Exercise brief: Swap every "computer-use agent" in the records below for "desktop agent", and write the records out again with nothing else changed.

[Source data]
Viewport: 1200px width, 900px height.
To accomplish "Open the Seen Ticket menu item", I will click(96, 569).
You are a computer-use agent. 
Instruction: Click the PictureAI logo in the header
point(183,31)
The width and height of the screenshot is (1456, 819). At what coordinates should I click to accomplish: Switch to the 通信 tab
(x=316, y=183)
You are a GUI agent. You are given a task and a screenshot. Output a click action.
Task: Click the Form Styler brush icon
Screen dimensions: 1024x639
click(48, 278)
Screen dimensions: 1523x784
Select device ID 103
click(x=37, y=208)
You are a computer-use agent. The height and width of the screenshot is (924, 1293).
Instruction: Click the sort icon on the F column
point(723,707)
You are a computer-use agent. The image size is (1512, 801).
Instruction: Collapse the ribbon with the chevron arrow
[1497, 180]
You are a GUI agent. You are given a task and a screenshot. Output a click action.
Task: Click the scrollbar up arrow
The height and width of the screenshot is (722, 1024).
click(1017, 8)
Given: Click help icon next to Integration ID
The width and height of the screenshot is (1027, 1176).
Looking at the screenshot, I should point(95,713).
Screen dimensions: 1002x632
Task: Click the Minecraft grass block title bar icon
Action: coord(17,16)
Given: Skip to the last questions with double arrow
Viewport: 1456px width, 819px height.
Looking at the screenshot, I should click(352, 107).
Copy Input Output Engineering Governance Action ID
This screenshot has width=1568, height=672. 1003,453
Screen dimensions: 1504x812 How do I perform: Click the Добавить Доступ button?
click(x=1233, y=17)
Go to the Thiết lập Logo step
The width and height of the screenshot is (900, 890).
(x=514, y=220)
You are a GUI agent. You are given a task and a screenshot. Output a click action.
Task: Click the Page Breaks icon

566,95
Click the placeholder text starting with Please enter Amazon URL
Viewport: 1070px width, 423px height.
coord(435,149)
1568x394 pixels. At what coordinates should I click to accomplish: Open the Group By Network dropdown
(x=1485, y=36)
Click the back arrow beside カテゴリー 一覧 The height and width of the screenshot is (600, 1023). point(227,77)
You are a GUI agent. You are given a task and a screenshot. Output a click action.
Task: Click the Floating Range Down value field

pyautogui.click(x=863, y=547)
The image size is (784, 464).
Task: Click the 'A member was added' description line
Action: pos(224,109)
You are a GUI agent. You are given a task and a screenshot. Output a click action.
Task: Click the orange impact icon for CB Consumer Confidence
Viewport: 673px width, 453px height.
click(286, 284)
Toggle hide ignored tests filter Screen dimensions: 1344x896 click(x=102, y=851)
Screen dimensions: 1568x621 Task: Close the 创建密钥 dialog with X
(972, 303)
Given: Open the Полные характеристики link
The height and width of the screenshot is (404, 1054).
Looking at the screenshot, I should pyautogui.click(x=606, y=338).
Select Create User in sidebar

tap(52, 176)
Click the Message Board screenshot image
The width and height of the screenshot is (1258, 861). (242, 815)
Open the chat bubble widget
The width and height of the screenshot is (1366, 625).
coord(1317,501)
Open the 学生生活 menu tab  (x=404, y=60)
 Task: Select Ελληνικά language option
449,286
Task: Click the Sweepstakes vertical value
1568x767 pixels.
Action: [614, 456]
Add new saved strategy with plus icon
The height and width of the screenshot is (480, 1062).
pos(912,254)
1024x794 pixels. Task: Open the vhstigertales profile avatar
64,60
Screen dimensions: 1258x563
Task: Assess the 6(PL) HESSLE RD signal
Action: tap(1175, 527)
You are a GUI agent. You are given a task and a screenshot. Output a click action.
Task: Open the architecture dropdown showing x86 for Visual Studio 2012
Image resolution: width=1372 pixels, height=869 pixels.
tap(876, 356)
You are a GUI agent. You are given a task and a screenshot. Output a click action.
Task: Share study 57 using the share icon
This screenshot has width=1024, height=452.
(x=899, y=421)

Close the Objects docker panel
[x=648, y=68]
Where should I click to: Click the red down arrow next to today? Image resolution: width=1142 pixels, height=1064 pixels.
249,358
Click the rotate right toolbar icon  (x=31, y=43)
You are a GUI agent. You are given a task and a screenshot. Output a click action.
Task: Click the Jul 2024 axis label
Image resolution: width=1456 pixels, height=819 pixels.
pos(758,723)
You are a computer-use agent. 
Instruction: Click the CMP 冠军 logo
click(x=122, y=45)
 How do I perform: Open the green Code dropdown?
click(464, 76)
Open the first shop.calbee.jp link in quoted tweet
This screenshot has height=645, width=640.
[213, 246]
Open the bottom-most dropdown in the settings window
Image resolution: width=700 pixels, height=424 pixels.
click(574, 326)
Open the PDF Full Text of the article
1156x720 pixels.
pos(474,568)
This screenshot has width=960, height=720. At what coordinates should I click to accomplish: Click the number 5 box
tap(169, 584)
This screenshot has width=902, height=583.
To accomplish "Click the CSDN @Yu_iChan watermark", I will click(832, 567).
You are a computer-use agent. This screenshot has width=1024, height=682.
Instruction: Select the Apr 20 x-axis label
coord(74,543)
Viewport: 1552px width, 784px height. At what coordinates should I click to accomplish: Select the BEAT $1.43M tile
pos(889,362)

Solution below:
Viewport: 1200px width, 900px height.
To accomplish "Open the Seen Ticket menu item", I will click(96, 569).
You are a desktop agent. 
Instruction: Click the PictureAI logo in the header
point(183,31)
The width and height of the screenshot is (1456, 819). At what coordinates should I click to accomplish: Switch to the 通信 tab
(x=316, y=183)
You are a GUI agent. You are given a task and a screenshot. Output a click action.
Task: Click the Form Styler brush icon
Screen dimensions: 1024x639
click(48, 278)
Screen dimensions: 1523x784
Select device ID 103
click(x=37, y=208)
You are a desktop agent. The height and width of the screenshot is (924, 1293).
Instruction: Click the sort icon on the F column
point(723,707)
You are a desktop agent. The image size is (1512, 801).
Instruction: Collapse the ribbon with the chevron arrow
[1497, 180]
You are a GUI agent. You are given a task and a screenshot. Output a click action.
Task: Click the scrollbar up arrow
The height and width of the screenshot is (722, 1024).
click(1017, 8)
Given: Click help icon next to Integration ID
The width and height of the screenshot is (1027, 1176).
Looking at the screenshot, I should point(95,713).
Screen dimensions: 1002x632
Task: Click the Minecraft grass block title bar icon
Action: coord(17,16)
Given: Skip to the last questions with double arrow
Viewport: 1456px width, 819px height.
Looking at the screenshot, I should click(352, 107).
Copy Input Output Engineering Governance Action ID
This screenshot has width=1568, height=672. 1003,453
Screen dimensions: 1504x812 How do I perform: Click the Добавить Доступ button?
click(x=1233, y=17)
Go to the Thiết lập Logo step
The width and height of the screenshot is (900, 890).
(x=514, y=220)
You are a GUI agent. You are given a task and a screenshot. Output a click action.
Task: Click the Page Breaks icon

566,95
Click the placeholder text starting with Please enter Amazon URL
Viewport: 1070px width, 423px height.
coord(435,149)
1568x394 pixels. At what coordinates should I click to accomplish: Open the Group By Network dropdown
(x=1485, y=36)
Click the back arrow beside カテゴリー 一覧 The height and width of the screenshot is (600, 1023). point(227,77)
You are a GUI agent. You are given a task and a screenshot. Output a click action.
Task: Click the Floating Range Down value field

pyautogui.click(x=863, y=547)
The image size is (784, 464).
Task: Click the 'A member was added' description line
Action: pos(224,109)
You are a GUI agent. You are given a task and a screenshot. Output a click action.
Task: Click the orange impact icon for CB Consumer Confidence
Viewport: 673px width, 453px height.
click(286, 284)
Toggle hide ignored tests filter Screen dimensions: 1344x896 click(x=102, y=851)
Screen dimensions: 1568x621 Task: Close the 创建密钥 dialog with X
(972, 303)
Given: Open the Полные характеристики link
The height and width of the screenshot is (404, 1054).
Looking at the screenshot, I should pyautogui.click(x=606, y=338).
Select Create User in sidebar

tap(52, 176)
Click the Message Board screenshot image
The width and height of the screenshot is (1258, 861). (242, 815)
Open the chat bubble widget
The width and height of the screenshot is (1366, 625).
coord(1317,501)
Open the 学生生活 menu tab  (x=404, y=60)
 Task: Select Ελληνικά language option
449,286
Task: Click the Sweepstakes vertical value
1568x767 pixels.
Action: [614, 456]
Add new saved strategy with plus icon
The height and width of the screenshot is (480, 1062).
pos(912,254)
1024x794 pixels. Task: Open the vhstigertales profile avatar
64,60
Screen dimensions: 1258x563
Task: Assess the 6(PL) HESSLE RD signal
Action: tap(1175, 527)
You are a GUI agent. You are given a task and a screenshot. Output a click action.
Task: Open the architecture dropdown showing x86 for Visual Studio 2012
Image resolution: width=1372 pixels, height=869 pixels.
tap(876, 356)
You are a GUI agent. You are given a task and a screenshot. Output a click action.
Task: Share study 57 using the share icon
This screenshot has width=1024, height=452.
(x=899, y=421)

Close the Objects docker panel
[x=648, y=68]
Where should I click to: Click the red down arrow next to today? Image resolution: width=1142 pixels, height=1064 pixels.
249,358
Click the rotate right toolbar icon  (x=31, y=43)
You are a GUI agent. You are given a task and a screenshot. Output a click action.
Task: Click the Jul 2024 axis label
Image resolution: width=1456 pixels, height=819 pixels.
pos(758,723)
You are a desktop agent. 
Instruction: Click the CMP 冠军 logo
click(x=122, y=45)
 How do I perform: Open the green Code dropdown?
click(464, 76)
Open the first shop.calbee.jp link in quoted tweet
This screenshot has height=645, width=640.
[213, 246]
Open the bottom-most dropdown in the settings window
Image resolution: width=700 pixels, height=424 pixels.
click(574, 326)
Open the PDF Full Text of the article
1156x720 pixels.
pos(474,568)
This screenshot has width=960, height=720. At what coordinates should I click to accomplish: Click the number 5 box
tap(169, 584)
This screenshot has width=902, height=583.
To accomplish "Click the CSDN @Yu_iChan watermark", I will click(832, 567).
You are a desktop agent. This screenshot has width=1024, height=682.
Instruction: Select the Apr 20 x-axis label
coord(74,543)
Viewport: 1552px width, 784px height. At what coordinates should I click to accomplish: Select the BEAT $1.43M tile
pos(889,362)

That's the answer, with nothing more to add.